The Bible was originally written in three different languages. In the OT, it was predominantly Hebrew with a brief section of Aramaic and a scattering of proper names and words adopted from other languages, like Babylonian and Assyrian. In the NT, it is almost entirely Greek, but again there is a brief scattering of proper names and places from Aramaic, transliterated Hebrew and Latin. Hebrew and Aramaic, as languages, are quite different from modern English.
OT Hebrew, in particular, was written very differently from modern English. Among other things, Hebrew is a right-to-left language, so the reading order is reversed, and the written construction of words is different. OT Hebrew does not possess any punctuation, like the modern period or comma, so you will read a LOT of conjunctions ("and he walked here and he walked there and he said I am tired of going here and I am going to lie down now and when I get up..."). This is intentional, because conjunctions were really the only way they had to denote the end and beginning of different sentences in a written medium. Similarly, OT Hebrew does not contain any difference between upper and lower casing. Everything is written in the same case. This means that translators have to guess what words are proper names and what words are descriptive. This is especially challenging when words are both used as a generic noun and as a place name. The best example of this is Adam, which is literally the Hebrew word for "man". So it's unclear if the "Adam" written in Genesis 1-3 was meant to be interpreted as "the man blah blah blah" or "Adam blah blah blah". The way Hebrew is written is that the consonants are characters and the vowels are special markings on those characters. Unfortunately, OT Hebrew omitted all of the vowel markings. I don't know why, but they did. This unfortunately leaves a lot of ambiguity in the pronunciation and even interpretation of numerous passages in the OT. Modern scholarship has managed to nail down most issues resulting from this ambiguity, but there are still a few important cases left. The biggest and most well-known of these issues is the pronunciation of YHWH, the Tetragrammaton, which is referenced in the OT as the name of God himself. Yikes. So it should be apparent why a lot of people want to get it right. Unfortunately, just as with every other word in the OT, there are no vowel markings, so we pretty much have to guess. Some people use different markings to achieve the words Jehovah or Yahweh. Those are the most popular pronunciations, but both of them are simply creative guesses. We don't actually know. Lastly, OT Hebrew is thousands of years old and the OT contains a lot of obscure words for which we do not have any proper translation. The translators simply have to guess at the meaning of these words in the context of the passage, which accordingly results in differences between some versions.
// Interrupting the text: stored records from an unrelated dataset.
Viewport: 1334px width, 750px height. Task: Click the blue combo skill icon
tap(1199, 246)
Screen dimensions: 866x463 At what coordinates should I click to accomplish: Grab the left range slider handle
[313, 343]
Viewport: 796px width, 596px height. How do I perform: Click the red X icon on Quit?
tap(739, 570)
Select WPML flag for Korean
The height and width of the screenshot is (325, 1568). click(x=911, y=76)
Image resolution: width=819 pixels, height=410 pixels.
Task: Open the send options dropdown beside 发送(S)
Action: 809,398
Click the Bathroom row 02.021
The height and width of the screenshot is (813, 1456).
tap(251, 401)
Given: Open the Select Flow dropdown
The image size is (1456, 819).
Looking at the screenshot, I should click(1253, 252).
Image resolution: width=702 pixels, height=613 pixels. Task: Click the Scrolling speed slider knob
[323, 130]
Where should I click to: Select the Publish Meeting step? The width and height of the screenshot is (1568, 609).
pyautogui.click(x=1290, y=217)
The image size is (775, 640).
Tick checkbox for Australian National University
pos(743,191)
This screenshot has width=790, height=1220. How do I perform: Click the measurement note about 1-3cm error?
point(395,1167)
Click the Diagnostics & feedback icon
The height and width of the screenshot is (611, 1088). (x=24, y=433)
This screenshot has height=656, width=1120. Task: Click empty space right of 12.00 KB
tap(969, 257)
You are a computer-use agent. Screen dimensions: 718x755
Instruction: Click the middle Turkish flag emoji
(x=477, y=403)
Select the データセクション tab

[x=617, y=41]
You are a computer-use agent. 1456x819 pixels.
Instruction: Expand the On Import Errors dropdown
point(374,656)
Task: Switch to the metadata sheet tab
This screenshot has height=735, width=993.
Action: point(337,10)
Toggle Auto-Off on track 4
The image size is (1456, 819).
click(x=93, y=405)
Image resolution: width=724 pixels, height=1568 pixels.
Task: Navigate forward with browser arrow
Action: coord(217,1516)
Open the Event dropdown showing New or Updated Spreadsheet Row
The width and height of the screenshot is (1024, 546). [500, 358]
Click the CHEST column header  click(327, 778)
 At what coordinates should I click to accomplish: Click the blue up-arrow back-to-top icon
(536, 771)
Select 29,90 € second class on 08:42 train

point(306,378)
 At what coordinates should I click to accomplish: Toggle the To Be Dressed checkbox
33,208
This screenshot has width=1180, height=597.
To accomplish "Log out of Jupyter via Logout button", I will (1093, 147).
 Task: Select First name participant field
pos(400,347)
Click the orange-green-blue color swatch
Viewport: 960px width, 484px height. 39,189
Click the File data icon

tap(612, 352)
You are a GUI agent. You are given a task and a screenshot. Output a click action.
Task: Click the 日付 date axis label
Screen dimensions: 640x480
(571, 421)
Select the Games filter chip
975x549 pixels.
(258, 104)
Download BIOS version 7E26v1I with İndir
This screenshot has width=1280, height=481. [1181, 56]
The Greek NT is much more closely aligned with modern English in the sense that 1) it has vowels, 2) the verbal tenses and conjugation are almost (but not quite) the same as English, 3) the language is much more recent, so our understanding of the vocabulary is comparatively better. Some difficulties remain however. First, there are still words for which we don't have proper translations (or at least debatable translations). Second, NT Greek does not have casing, just like OT Hebrew, so it is ambiguous in some places what are proper nouns and what are generic nouns, just like in the OT Hebrew. Third, NT Greek doesn't have any punctuation, so again the translators of the Bible have to guess when one sentence ends and another begins. None of these modern conveniences existed for ancient authors or ancient readers. They probably walked uphill in the snow both ways, too. :) My understanding is that NT Greek does put spaces between distinct words though, so that is useful. For reference, Latin scripts from that time period do not use spacing, so every word flows directly into the next. Maybe that's why literacy rates are so much higher these days?